Should You Start a Side Gig or Focus on Getting a Raise at Work

Photo by @Saigon on Flickr
Photo by @Saigon on Flickr

The decision whether to take on a side gig or focus on getting a raise at work can be a tough one to make. Watching colleagues make more money while you work just as hard or harder can make you think that focusing your limited efforts on getting more from your employer is the best way to go. But seeing friends or neighbors who are working their way out of the rat race by spending their spare time creating their own business makes that possibility seem attractive, too. If your free time is limited, you might have to choose between raise or side gig. Of course, like most things in life, the right path for one person isn’t necessarily the right path for everyone.
Before you decide which path to choose- side business or getting a raise at work- consider these questions:

Is getting a raise a real possibility at your job?

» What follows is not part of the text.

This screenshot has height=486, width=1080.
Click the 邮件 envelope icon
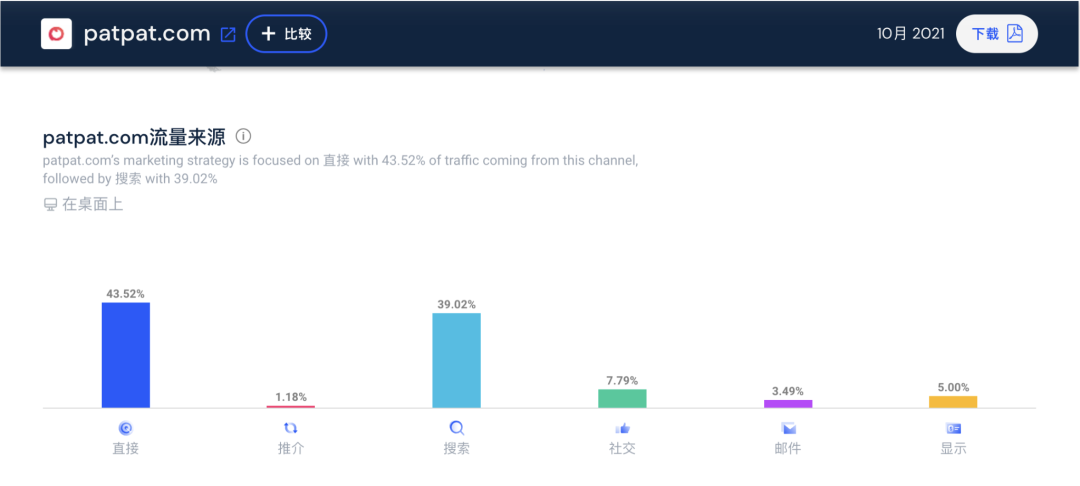788,428
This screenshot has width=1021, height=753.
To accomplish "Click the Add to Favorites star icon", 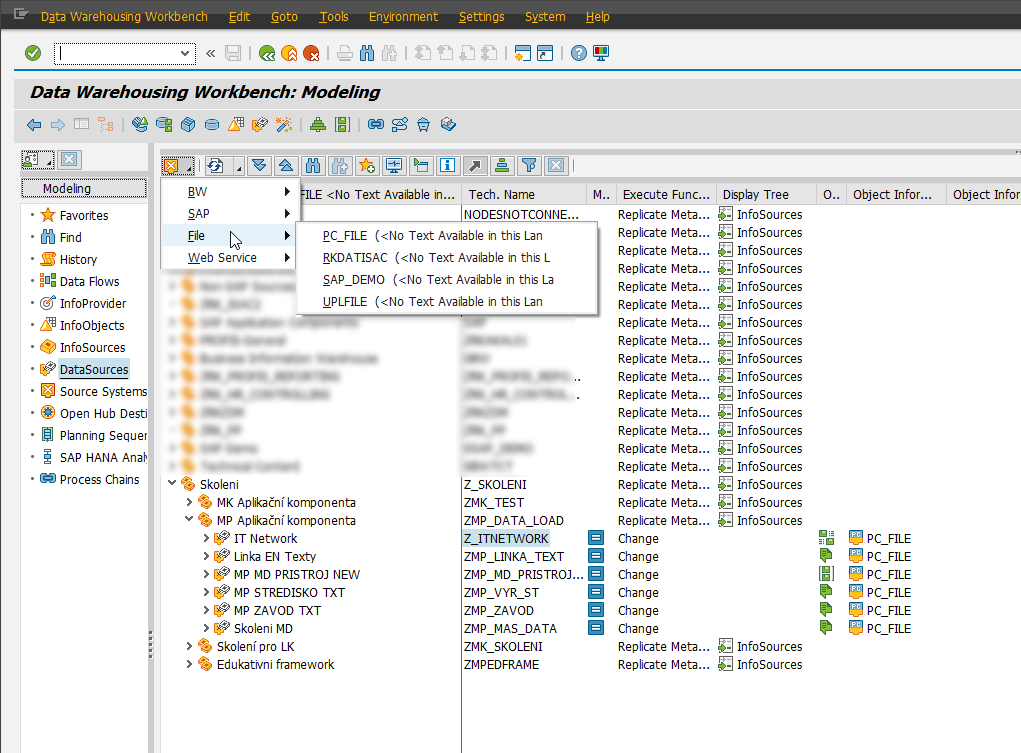I will (x=367, y=165).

Some bosses are reluctant to give raises at all, or only give raises on a specific schedule. If you’re not in line for a raise, a side gig might be your best bet. If your boss tends to reward top performers and has a history of giving raises and promotions to people who help bolster the company’s bottom line, then putting yourself into that track might take less effort and be more rewarding in the long run for you.

Do you have an entrepreneurial spirit?

If running your own business or freelance endeavor sounds fun, then toiling away for a raise might not be in your best interest even if it promises more monetary return in the short term. Staying at your present level might give you the time and safety net to form a successful business in your off-time. Building a side business could be the path to financial freedom over the long term if you can keep up the momentum over time.

Do you absolutely love or really hate your job?

If you have strong feelings about your current job, that can influence your long-term plans with regard to the company. For people with an enjoyable job, focusing on a raise and promotion is often the better choice because it embeds you further into the workplace. People who hate their jobs should be looking for alternatives, either side gigs or other employers, instead of going for a raise in a company they hate.
As you can see, the choice of whether to dive into a gig lifestyle or make more at work isn’t simple. Assessing your personal goals and priorities makes it much easier, though.